Neutronic characteristics analysis of accident tolerant fuel and claddings for fuel assembly of light water reactor

UO2 fuel with zirconium-based cladding material (UO2−Zr) is being used in the LWR reactor since it has optimal performance under normal conditions. At temperatures above 800°C, zirconium oxidation by water can occur which is an exothermic reaction and could lead to hydrogen production. For this reason, accident tolerant fuel (ATF) is needed as a solution to increase reactor safety but also maintain or further increase efficiency and fuel reliability. U3Si2 fuel has a higher uranium density and thermal conductivity than UO2 fuel, which could be used to compensate for negative reactivity caused by cladding material. The purpose of this study was to determine the neutronic parameters of U3Si2 fuel material in combination with various types of cladding material, e.g Zr-based, SS310, SS304, FeCrAl, APMT, HT9, and SiC, on the AP1000 standard 17×17 fuel assembly. Calculated neutronic parameters are infinite multiplication factor (k-inf), Doppler temperature coefficient (DTC), moderator temperature coefficient (MTC), and neutron spectrum. The calculation results will be compared with a reference UO2−Zr fuel assembly. Calculations were carried out under hot full power (HFP) conditions without soluble boron and with 1184 ppm soluble boron using SRAC2006 code and ENDF/B-VII.0 cross-section library.
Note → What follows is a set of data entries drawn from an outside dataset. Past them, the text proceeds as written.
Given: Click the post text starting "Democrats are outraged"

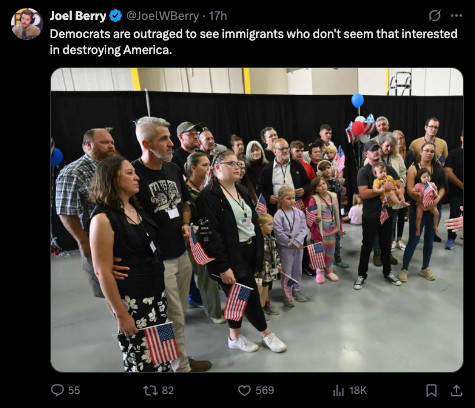Looking at the screenshot, I should (253, 42).
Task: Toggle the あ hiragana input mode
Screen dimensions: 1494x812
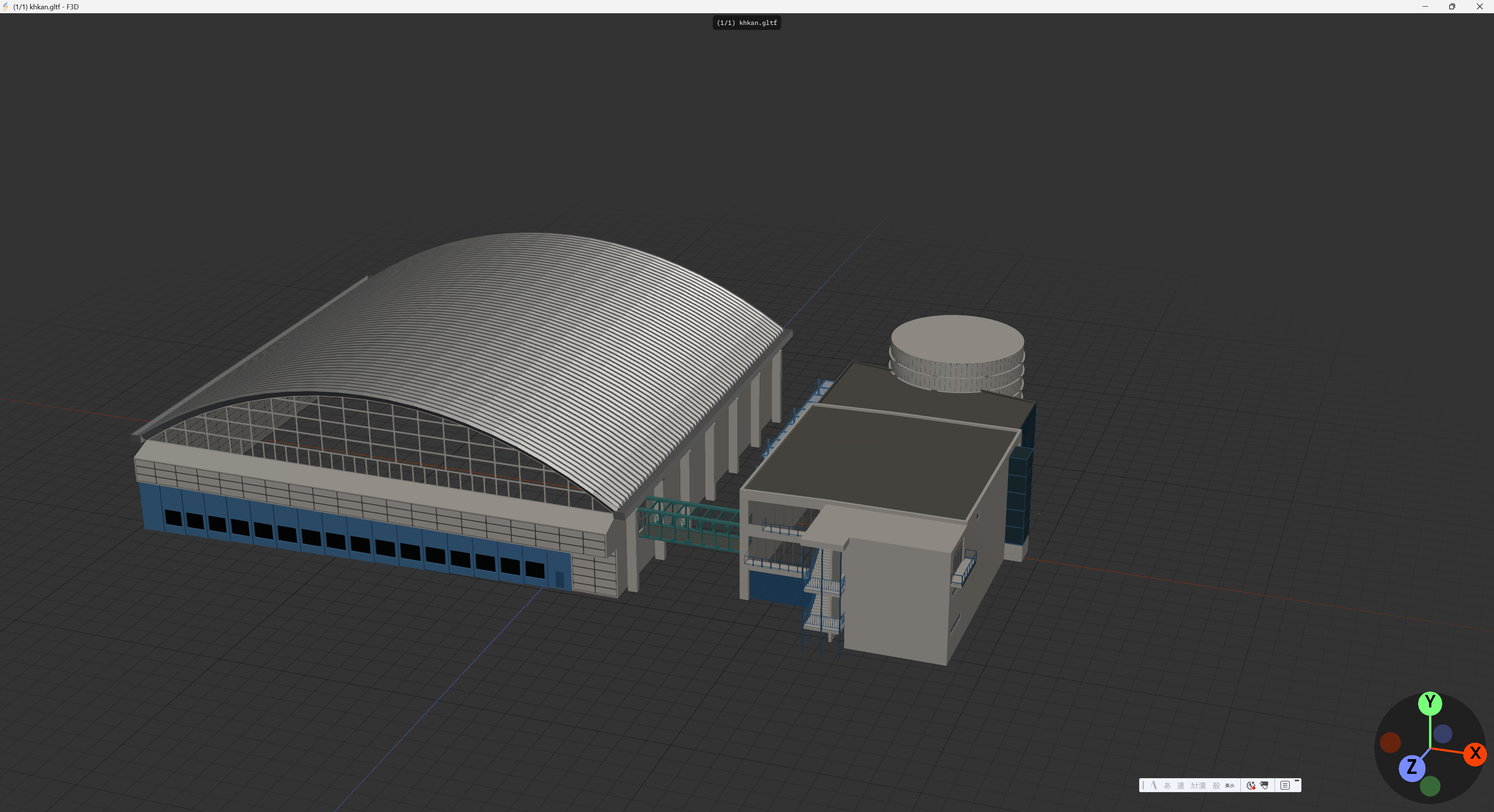Action: pyautogui.click(x=1167, y=786)
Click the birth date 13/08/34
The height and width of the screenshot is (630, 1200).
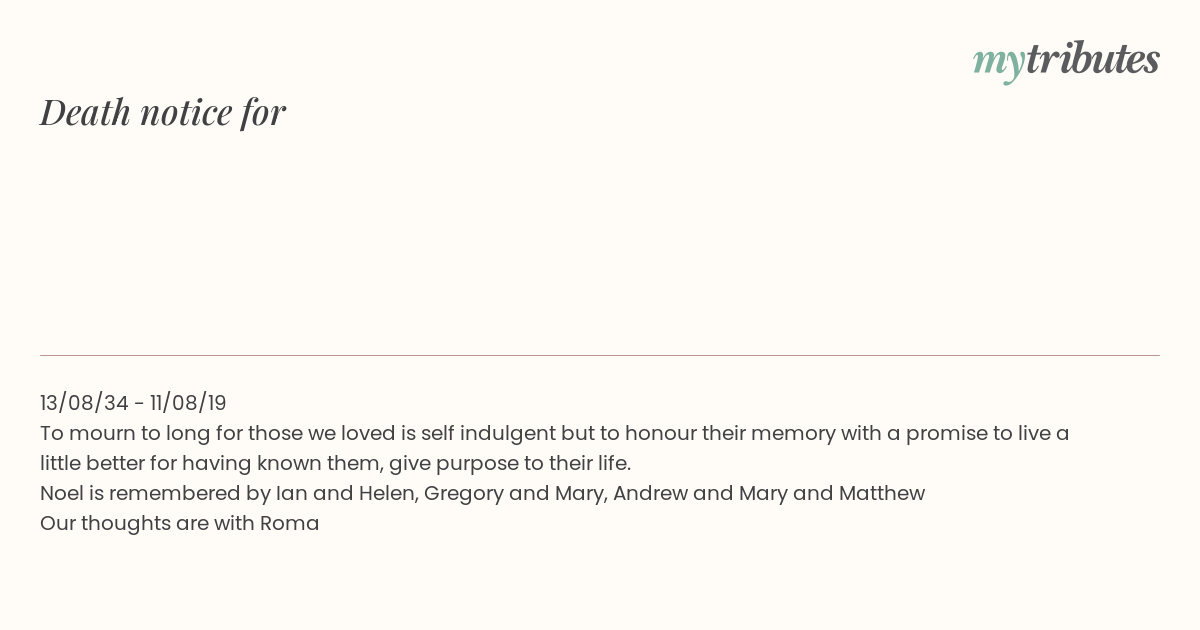coord(85,403)
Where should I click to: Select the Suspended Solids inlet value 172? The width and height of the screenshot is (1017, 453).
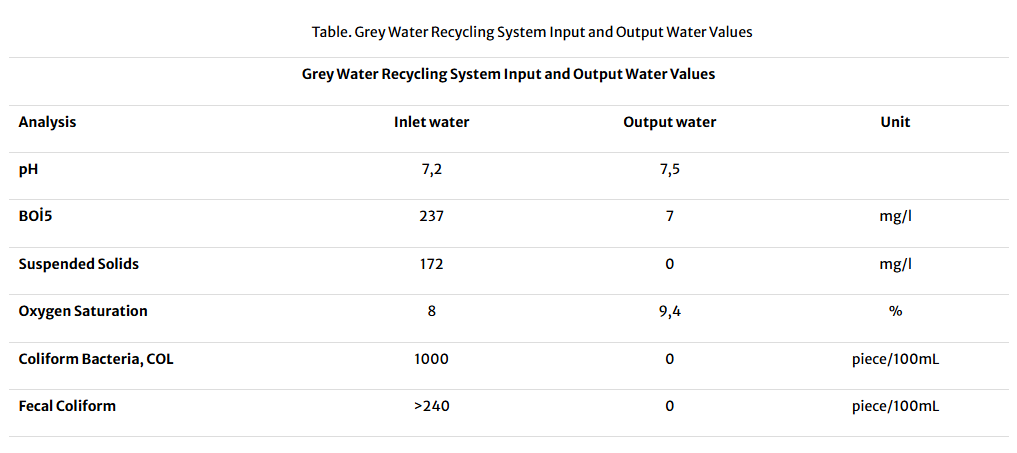coord(431,264)
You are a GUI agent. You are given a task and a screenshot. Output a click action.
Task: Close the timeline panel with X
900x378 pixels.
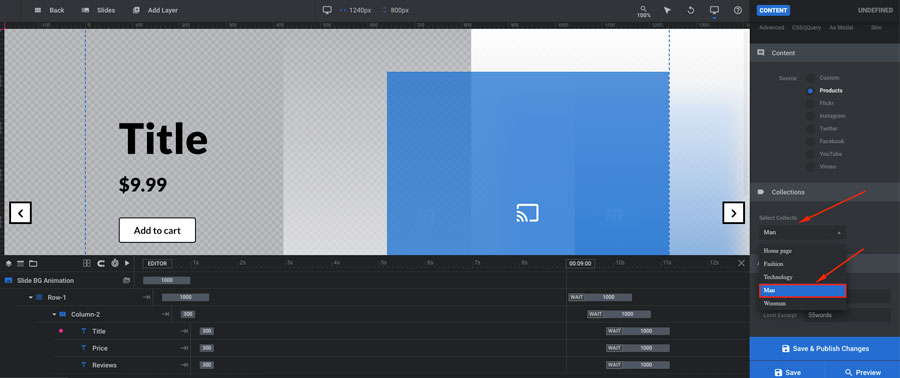pos(741,263)
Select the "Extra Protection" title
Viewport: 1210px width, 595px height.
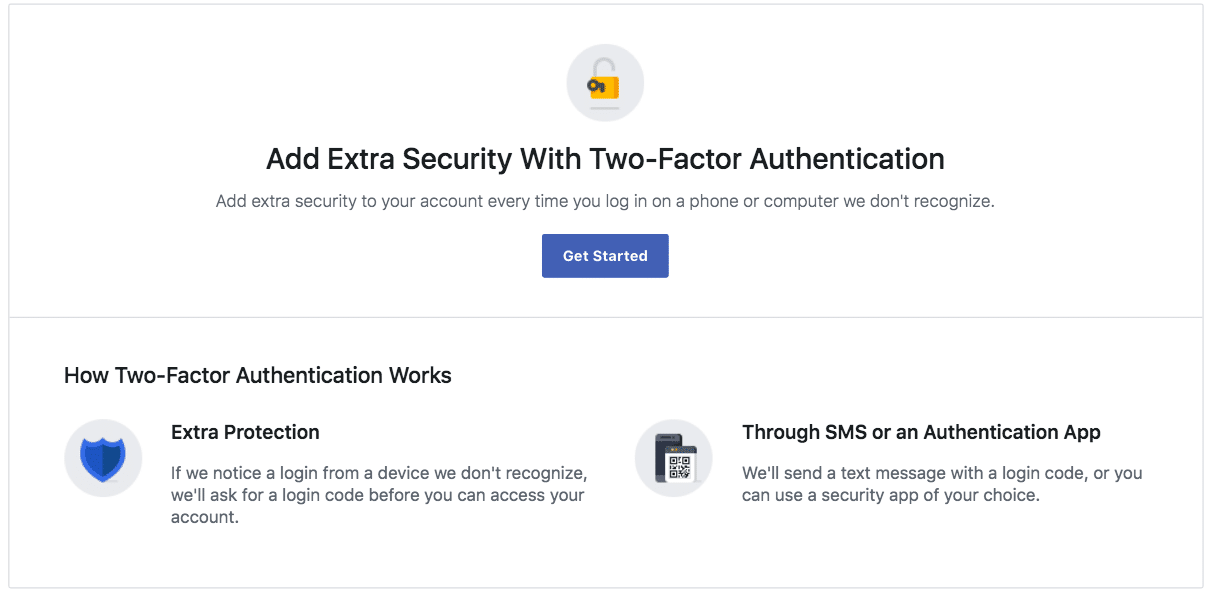pos(245,432)
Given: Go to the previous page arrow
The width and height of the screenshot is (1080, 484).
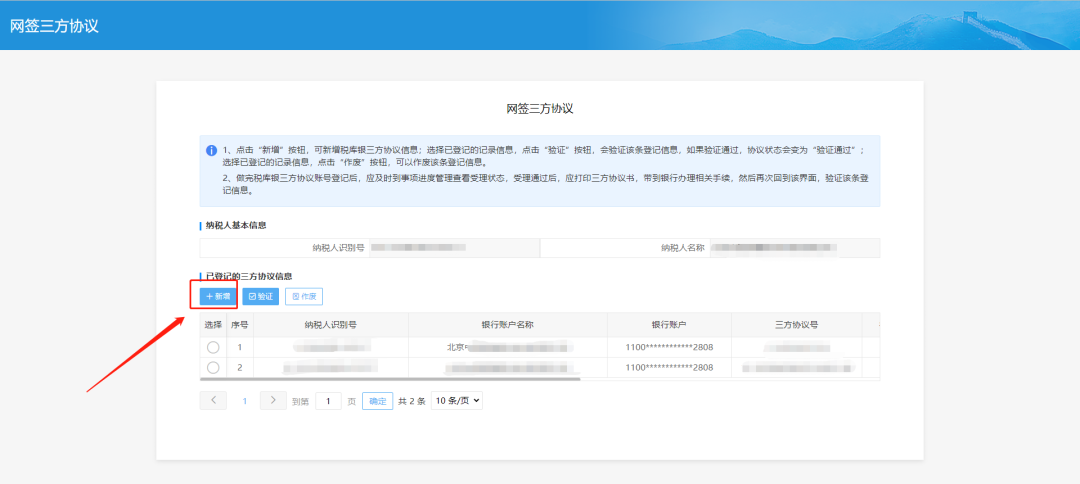Looking at the screenshot, I should pyautogui.click(x=213, y=400).
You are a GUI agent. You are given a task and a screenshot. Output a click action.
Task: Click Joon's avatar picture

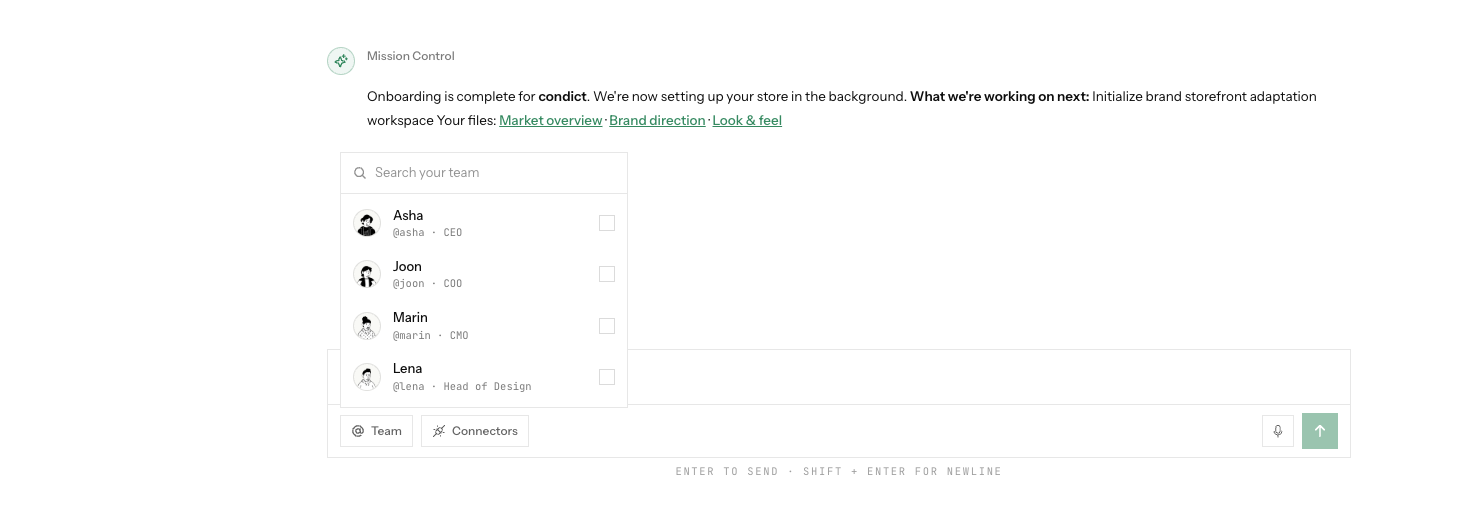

The k-infinity difference compared to the reference (UO2−ZIRLO) of U3Si2 fuel with SiC cladding without soluble boron is 464.80 pcm, and 1226.44 pcm with 1184 ppm soluble boron. The difference due to the presence of soluble boron caused UO2 fuel to have a larger thermal neutron spectrum than U3Si2, hence making soluble boron more effective in oxides fuel rather than silicide fuel. U3Si2 fuel material with cladding material FeCrAl and APMT has a difference lower than 4500 pcm, while with SS310, SS304, and HT9 cladding has a difference of 5000-7500 pcm compared to the reference. The fuel temperature coefficient (DTC) and moderator reactivity coefficient (MTC) is negative which same as the reference and shows an inherent safety feature. Based on the results of this calculation, U3Si2 fuel with SiC, FeCrAl, and AMPT cladding has the potential as an ATF candidate from the neutronic aspect.